RAPID CITY, S.D. -- This week, Rapid City residents get updates on a land-transfer project involving the Native American community. The work coincides with global headlines about discovery of a burial site at a former tribal boarding school in Canada.

Almost a decade ago, a volunteer-driven effort was launched to verify details about Native children buried at a former federal boarding school on Rapid City's west side.

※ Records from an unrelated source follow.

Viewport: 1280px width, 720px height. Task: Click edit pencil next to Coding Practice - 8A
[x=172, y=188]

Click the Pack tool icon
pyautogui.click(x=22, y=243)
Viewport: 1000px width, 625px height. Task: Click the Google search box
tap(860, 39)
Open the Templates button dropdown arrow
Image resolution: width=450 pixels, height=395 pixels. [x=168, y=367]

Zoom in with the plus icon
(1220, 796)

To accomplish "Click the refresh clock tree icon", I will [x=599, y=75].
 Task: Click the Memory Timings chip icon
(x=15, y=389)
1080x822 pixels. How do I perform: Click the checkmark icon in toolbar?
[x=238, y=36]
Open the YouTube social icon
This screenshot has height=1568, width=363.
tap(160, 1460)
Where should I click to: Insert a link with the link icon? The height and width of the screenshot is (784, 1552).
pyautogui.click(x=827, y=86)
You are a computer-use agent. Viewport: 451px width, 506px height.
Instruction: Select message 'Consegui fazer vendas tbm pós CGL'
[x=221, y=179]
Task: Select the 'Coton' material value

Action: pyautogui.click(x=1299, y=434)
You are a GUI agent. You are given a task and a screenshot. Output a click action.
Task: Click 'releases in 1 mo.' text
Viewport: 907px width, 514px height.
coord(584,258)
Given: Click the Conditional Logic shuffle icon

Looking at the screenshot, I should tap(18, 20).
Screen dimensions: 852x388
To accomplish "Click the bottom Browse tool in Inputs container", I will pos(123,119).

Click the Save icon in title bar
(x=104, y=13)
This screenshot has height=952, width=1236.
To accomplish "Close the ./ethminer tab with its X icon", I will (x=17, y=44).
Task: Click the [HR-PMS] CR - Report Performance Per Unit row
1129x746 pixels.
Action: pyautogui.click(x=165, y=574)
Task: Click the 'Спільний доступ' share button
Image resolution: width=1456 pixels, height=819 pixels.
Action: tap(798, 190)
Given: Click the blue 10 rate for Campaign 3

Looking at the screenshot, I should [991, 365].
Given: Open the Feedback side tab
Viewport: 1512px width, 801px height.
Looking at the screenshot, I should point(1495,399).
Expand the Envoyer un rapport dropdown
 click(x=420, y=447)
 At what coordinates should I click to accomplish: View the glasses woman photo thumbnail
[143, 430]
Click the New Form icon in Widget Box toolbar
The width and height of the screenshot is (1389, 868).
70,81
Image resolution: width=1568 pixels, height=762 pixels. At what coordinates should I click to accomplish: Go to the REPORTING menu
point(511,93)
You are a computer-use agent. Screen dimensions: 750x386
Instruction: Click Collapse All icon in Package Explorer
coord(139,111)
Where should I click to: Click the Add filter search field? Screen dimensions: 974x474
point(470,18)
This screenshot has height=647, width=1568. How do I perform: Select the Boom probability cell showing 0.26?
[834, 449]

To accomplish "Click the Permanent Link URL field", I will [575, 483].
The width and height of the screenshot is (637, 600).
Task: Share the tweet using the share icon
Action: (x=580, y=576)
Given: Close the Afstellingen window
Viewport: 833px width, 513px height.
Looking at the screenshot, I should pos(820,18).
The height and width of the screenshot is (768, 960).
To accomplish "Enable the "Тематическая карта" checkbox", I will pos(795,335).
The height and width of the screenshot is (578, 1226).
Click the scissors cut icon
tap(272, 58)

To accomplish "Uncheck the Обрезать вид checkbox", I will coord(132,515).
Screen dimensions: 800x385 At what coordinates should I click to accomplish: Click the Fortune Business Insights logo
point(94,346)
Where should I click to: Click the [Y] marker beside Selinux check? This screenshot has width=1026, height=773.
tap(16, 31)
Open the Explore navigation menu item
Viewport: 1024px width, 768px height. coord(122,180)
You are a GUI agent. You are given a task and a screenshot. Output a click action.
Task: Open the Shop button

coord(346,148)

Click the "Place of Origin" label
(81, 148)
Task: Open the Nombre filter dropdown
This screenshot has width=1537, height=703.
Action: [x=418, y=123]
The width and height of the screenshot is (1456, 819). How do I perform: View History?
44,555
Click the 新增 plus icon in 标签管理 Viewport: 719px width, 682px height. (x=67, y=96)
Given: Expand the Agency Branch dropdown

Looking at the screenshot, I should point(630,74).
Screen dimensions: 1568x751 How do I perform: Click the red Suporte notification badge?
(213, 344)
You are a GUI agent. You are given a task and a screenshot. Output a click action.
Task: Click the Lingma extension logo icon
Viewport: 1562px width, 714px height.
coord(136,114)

The research paved the way for an historic agreement with the city to establish parcels of land for Native purposes.

Valeriah Big Eagle, a volunteer for the Rapid City Indian Boarding School Lands Project, said news out of Canada, and the remains of 215 children found there, added an emotional element to the local effort.

"We've heard those horror stories of children that were, you know, killed and buried, and we've heard these from our elders, and it's really, really challenging," Big Eagle explained. "But to acknowledge it is helping us heal as an Indigenous community."

Since the Canadian discovery, the U.S. Interior Secretary has announced a review of former sites used to assimilate Native children into American life.

Big Eagle said local tribes will not consent to digging up graves, but are open to looking at other parts of the land.

New details about the land transfer will be shared at a public meeting this Thursday, including converting some property into a Native American community center.

The announcement follows a resolution approved by the city council last fall, acknowledging tribes were never given a portion of the land, long after the school closed.

Eric Zimmer, another volunteer for the Project, noted the non-Native population can share in the experience as well.

"What we're talking about doing is undertaking work that sort of raises the quality of life for everyone in the community through a long, careful, deliberate process of trying to understand and respond to the more challenging parts of our history," Zimmer outlined.

Volunteers were recently recognized for their work with an honorable mention in the Outstanding Public History Project Award, issued annually by the National Council on Public History.